Des débuts iconiques
En 1899, deux avocats de Chattanooga, dans le Tennessee (États-Unis), Joseph Whitehead et Benjamin Thomas, se rendent à Atlanta, en Géorgie, pour négocier les droits d’embouteillage du Coca‑Cola. Conçue à l’origine pour les fontaines à soda tout juste 13 ans auparavant, la boisson connaît alors une popularité croissante. D’une moyenne de neuf boissons vendues chaque jour en 1886 dans des fontaines à soda, les ventes s’étendent à tous les États américains jusqu’en 1900. Désireux de tirer parti de la popularité de la boisson, Thomas et Whitehead décident de mettre la boisson en bouteille afin qu’elle puisse s’affranchir des fontaines à soda et être consommée en toute liberté.
Le contrat signé par le duo est un contrat géographique et la Coca‑Cola Bottling Company commence à franchiser les droits d’embouteillage du Coca‑Cola dans les villes des quatre coins des États-Unis. En 1920, Coca‑Cola compte plus de 1200 établissements de mise en bouteille. Les ventes en fontaine et en bouteille ne cessent d’augmenter et cette popularité conduit des dizaines de concurrents à tenter d’imiter la célèbre marque Coca‑Cola pour détourner le public par la ruse vers leurs propres boissons.
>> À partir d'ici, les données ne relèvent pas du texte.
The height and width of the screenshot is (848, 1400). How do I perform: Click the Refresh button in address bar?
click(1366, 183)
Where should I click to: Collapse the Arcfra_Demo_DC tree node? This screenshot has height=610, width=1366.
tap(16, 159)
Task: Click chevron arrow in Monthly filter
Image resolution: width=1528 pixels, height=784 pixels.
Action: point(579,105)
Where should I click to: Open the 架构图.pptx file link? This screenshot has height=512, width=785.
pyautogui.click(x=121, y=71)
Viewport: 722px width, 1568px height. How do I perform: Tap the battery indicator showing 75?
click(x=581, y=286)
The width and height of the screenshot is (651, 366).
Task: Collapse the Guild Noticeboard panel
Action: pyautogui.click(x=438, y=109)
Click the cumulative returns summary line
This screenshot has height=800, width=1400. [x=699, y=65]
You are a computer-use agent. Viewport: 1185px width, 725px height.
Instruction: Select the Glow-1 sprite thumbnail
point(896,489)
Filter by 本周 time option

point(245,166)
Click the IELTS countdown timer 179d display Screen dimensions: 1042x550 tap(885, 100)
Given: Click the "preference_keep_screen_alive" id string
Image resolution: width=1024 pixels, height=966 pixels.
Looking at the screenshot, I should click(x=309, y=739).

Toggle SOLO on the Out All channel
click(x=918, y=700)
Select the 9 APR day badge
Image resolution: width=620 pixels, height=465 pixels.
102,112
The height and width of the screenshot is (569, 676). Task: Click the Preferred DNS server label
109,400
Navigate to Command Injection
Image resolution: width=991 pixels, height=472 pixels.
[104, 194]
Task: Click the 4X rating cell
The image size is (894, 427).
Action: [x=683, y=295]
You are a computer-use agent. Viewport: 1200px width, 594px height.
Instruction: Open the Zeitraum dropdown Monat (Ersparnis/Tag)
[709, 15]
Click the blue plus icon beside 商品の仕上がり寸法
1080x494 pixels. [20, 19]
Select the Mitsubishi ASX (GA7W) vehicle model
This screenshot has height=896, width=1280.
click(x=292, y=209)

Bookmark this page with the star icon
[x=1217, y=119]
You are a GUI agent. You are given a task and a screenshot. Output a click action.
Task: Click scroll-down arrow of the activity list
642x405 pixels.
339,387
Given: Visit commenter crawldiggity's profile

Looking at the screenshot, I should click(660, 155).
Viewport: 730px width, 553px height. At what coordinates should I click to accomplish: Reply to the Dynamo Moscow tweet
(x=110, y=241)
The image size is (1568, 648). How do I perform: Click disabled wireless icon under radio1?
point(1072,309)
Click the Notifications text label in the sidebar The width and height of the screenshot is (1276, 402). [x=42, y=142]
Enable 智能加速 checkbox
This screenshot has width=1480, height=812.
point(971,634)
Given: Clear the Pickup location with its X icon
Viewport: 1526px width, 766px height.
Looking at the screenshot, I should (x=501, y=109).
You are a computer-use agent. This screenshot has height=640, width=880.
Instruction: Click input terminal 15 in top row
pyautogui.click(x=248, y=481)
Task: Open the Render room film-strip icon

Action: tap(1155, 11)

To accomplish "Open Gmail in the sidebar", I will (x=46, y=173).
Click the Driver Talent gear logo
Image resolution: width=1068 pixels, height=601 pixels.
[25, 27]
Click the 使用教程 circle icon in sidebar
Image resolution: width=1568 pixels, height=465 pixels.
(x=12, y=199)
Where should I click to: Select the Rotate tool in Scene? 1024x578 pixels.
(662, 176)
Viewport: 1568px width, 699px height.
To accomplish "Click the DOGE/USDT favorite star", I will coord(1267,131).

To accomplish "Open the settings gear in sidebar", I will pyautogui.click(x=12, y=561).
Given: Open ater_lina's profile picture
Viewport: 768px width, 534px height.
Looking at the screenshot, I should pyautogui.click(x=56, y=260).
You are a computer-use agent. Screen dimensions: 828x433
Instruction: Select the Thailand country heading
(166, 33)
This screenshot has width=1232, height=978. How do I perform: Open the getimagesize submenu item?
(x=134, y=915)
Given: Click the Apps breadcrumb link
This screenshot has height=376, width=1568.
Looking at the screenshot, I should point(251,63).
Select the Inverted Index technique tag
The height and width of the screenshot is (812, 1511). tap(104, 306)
Les bouteilles utilisées à l’époque sont de simples bouteilles droites, généralement marron ou transparentes. The Coca‑Cola Company exige des embouteilleurs que le célèbre logo Coca‑Cola apparaisse en relief sur chaque bouteille. Toutefois, des marques concurrentes comme Koka-Nola, Ma Coca-Co, Toka-Cola et même Koke se mettent à copier, sinon à modifier légèrement l’écriture spencérienne du logo. Ces bouteilles concurrentes ne tardent pas à semer la confusion chez les consommateurs·trices. Malgré les poursuites engagées par The Coca‑Cola Company contre ces infractions, les procès traînent souvent en longueur pendant des années, tandis que les embouteilleurs ne cessent d’exiger toujours plus de protection.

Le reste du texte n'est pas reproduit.